#### TEXT TO READ
Tuesday, 2 September, 15:15 – 16:45
Room: B007 Anfiteatro
Chair: Ingrid Gogolin, Discussant: Felice Levine
The problem of dealing with diversity has been present in educational practice since the very first establishment of general education systems, i.e., systems that address ‘every child.’ The phenomena which constitute ‘diversity’ and are thus relevant for the design of educational systems change over time. A historical solution to deal with diversity was the creation of homogeneity. Examples for this are the establishment of school classes according to age group or of schools which allegedly align with children’s talent or capability. A relevant question for education research is: Are the historical solutions that were established to deal with diversity in education settings still relevant and adequate for present-day school systems?
Today, a major cause of diversity in educational settings is related to international mobility or migration. Many areas of the world face immigration; consequently, their school systems have to deal with growing numbers of pupils who are multilingual and live in families which may maintain cultural traditions from their heritage countries. Linguistic and cultural diversity is a particular feature of schools in urban areas, which are the main attraction for migrants all over the world.

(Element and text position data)
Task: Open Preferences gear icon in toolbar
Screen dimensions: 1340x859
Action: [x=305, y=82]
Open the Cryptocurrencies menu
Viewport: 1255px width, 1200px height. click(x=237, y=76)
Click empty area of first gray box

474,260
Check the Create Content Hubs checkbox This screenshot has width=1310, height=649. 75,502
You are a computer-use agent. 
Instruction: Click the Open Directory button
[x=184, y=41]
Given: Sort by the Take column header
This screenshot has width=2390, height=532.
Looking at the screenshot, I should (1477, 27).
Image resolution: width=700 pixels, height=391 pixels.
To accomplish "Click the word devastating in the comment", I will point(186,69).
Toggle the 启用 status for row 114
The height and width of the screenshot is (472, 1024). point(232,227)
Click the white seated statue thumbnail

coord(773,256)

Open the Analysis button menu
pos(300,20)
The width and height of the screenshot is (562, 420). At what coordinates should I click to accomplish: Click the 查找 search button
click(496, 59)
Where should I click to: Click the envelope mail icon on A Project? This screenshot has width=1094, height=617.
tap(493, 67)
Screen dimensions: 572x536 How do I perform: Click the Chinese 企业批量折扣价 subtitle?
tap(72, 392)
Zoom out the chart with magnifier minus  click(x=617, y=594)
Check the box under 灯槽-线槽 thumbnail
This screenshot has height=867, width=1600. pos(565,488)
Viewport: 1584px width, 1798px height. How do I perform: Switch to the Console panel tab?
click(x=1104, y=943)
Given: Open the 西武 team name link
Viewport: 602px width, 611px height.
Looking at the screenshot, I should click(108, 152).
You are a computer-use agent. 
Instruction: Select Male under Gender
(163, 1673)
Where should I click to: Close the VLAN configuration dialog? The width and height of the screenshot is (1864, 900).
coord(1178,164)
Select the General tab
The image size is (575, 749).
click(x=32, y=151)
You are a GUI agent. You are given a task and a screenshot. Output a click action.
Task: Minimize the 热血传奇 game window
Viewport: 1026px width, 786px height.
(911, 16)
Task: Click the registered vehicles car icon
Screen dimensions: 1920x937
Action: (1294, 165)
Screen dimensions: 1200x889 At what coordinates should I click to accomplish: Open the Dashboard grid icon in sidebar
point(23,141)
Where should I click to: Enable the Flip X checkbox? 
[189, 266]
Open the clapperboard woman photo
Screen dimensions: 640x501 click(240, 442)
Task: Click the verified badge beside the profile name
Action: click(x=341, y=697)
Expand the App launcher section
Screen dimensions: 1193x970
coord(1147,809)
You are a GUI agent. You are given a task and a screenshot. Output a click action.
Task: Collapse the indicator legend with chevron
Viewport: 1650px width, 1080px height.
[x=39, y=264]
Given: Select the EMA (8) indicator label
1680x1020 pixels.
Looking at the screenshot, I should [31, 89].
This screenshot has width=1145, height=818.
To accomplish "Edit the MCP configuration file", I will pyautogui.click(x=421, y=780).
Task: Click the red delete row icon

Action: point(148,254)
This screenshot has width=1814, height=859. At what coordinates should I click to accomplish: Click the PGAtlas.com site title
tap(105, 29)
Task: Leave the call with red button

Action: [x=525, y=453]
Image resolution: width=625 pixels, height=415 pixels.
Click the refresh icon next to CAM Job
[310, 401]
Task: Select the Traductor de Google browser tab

#### WHAT IS ASKED
**A)** In the session description on diversity in education, what historical solution for dealing with diversity is named?
**B)** Pick up the session description on diversity in education after its final sentence and continue it.

#### TASK RESULTS
**A)** The creation of homogeneity.

**B)**
Not only does educational practice have to deal with this development, but so too does education research. In many areas of the world, burning questions for education research include: how can educational systems avoid the systematic disadvantage of pupils in linguistically and culturally diverse settings? And how can the different resources and assets of children be treated in a non-discriminating way?
The proposed symposium will focus on these questions: Which research approaches have been developed in different areas of the world in order to deal with linguistic and cultural diversity in educational settings? What are adequate methodologies for capturing the relevant factors that influence education in linguistically and culturally diverse settings? Is it possible to transfer research methodologies and results about diversity in educational settings from one educational system to the other?
WERA has a strong commitment to the support and advancement of education research around the globe, and to the development of strong international research agendas and programs that will enable personal enrichment and global enhancement of education— including capacity building and the support of excellent emerging scholars.
This symposium will center on the experience of successful research projects which contributed to better understanding of diversity in educational settings. We suggest the invitation of representatives from the following research areas:
1 Representative(s) of an international large-scale research project which cover the aspect of diversity in educational settings (such as PIRLS, PISA, TIMSS)
2 Representative(s) of research project(s) which aimed at developing and evaluating intervention strategies for education in diverse settings.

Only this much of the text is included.